When I wrote my Writing Courses for Pandaqi Tutorials, I mention the concept of “start with extraordinary”.

To me, that’s the common denominator between stories that are engaging and memorable. A story that starts with something extraordinary and explores that. Forget all the “rules”, forget about “goal and obstacle”, just make sure the book instantly presents something extraordinary and you have a story.

While my course gives some examples and further explanation, I found it hard to properly define it at the time or give a practical way to achieve this.

Now I think I have found a way. This brief article talks about how to use the power of extraordinary for your next stories.

What’s the difference? Why do I have more to say about the topic now? Because I realized the following.

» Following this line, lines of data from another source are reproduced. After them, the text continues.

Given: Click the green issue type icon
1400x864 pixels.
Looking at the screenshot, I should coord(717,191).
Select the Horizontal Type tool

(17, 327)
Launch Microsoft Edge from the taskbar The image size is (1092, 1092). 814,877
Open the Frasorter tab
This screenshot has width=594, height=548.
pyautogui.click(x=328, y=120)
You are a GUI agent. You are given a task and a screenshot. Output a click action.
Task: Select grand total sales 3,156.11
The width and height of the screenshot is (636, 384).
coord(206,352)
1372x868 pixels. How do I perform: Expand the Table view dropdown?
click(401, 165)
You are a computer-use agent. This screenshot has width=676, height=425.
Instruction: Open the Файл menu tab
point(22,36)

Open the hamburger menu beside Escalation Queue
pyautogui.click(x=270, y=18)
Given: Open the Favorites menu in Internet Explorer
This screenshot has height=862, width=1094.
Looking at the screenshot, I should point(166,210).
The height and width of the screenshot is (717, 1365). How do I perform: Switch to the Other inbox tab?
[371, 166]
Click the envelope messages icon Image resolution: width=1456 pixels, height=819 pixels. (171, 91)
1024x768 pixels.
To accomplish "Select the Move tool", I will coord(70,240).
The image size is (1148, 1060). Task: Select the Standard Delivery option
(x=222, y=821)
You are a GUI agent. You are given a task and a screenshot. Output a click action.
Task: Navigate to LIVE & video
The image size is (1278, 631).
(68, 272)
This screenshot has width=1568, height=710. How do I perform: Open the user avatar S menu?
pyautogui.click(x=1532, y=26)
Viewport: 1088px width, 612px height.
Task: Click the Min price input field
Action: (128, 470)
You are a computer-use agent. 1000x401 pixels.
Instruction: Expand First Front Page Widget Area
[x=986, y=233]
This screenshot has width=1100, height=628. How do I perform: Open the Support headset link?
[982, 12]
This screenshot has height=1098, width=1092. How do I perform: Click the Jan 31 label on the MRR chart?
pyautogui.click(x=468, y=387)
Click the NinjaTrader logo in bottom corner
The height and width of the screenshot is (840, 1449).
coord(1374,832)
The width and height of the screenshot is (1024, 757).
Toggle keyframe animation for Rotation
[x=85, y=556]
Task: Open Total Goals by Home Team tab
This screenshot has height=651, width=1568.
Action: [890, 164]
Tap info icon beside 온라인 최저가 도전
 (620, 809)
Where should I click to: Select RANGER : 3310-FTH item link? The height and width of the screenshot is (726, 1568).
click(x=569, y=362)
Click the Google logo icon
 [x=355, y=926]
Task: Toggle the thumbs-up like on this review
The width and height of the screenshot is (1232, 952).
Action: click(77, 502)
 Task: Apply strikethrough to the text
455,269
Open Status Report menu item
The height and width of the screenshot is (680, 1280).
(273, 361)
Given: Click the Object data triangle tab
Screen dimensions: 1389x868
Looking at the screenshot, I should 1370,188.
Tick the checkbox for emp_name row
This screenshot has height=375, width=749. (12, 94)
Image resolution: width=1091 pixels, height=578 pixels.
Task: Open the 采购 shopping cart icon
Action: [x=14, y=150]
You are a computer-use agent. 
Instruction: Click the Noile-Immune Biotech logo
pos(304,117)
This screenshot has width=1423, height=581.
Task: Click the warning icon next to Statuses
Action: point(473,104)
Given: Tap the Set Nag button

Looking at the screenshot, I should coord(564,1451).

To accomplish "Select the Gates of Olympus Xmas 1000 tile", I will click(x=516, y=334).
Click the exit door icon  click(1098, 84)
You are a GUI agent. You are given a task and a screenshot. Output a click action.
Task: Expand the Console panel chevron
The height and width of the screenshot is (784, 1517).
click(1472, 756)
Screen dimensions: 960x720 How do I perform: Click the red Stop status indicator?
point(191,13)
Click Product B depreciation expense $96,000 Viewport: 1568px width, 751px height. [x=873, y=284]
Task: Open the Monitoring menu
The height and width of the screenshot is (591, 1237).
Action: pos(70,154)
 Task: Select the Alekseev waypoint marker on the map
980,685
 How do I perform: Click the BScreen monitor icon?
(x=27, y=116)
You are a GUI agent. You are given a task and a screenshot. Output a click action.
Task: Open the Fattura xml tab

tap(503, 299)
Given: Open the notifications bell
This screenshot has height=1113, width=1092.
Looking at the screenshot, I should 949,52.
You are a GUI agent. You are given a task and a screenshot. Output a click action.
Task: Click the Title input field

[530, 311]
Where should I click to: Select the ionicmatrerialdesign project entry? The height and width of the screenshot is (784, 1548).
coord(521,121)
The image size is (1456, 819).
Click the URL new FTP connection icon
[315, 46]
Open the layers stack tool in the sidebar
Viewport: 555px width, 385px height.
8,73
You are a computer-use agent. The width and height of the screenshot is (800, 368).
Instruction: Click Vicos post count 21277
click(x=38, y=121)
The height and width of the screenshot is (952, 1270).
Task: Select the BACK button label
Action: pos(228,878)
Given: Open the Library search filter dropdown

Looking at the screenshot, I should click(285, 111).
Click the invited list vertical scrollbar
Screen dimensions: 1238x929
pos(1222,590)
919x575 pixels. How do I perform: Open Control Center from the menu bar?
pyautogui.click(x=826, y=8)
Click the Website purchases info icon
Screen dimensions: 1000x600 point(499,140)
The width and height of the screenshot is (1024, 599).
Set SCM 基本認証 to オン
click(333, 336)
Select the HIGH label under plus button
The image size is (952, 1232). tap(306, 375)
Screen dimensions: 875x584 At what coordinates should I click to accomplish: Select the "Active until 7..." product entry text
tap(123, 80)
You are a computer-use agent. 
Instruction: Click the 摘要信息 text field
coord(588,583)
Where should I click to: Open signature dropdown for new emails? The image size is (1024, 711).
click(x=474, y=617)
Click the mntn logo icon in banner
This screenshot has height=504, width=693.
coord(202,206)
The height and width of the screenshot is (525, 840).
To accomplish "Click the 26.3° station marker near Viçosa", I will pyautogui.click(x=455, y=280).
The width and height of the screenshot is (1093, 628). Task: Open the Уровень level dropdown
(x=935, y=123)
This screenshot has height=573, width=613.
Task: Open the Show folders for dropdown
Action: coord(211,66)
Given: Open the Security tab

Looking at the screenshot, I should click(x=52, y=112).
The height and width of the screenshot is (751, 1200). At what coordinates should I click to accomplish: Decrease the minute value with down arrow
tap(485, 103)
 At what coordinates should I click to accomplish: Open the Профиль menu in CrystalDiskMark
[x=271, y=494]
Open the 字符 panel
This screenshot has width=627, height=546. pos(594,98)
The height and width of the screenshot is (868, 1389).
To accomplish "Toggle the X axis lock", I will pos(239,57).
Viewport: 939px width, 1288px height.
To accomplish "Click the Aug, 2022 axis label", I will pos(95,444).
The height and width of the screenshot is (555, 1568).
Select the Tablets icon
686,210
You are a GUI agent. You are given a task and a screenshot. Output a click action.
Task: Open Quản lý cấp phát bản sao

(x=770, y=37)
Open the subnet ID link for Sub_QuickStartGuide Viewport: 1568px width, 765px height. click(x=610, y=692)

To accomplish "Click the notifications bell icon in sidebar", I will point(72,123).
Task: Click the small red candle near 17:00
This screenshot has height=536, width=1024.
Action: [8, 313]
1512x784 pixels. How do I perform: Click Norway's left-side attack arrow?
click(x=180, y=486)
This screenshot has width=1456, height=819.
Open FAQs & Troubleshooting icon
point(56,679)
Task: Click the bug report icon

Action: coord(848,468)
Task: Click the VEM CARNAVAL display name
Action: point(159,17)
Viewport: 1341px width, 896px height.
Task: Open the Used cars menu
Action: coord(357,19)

  • People don’t want ordinary stories. They already have enough problems in real life—why would they want to experience them again in a story? Many people have a screwed-up family dynamic or hate their job. Why would they ever want to experience stories that remind them of that?
  • People don’t want extraordinary stories. It’s too abstract, too out there, too unrelated to real life. (I guess some people call this “high concept”, when you come up with some abstract unique idea that’s interesting but not relatable in any way.)

Instead, people want a story that turns from ordinary to extraordinary (and quickly, if possible).

People want to see themselves or their own struggles in a story, but they want distance.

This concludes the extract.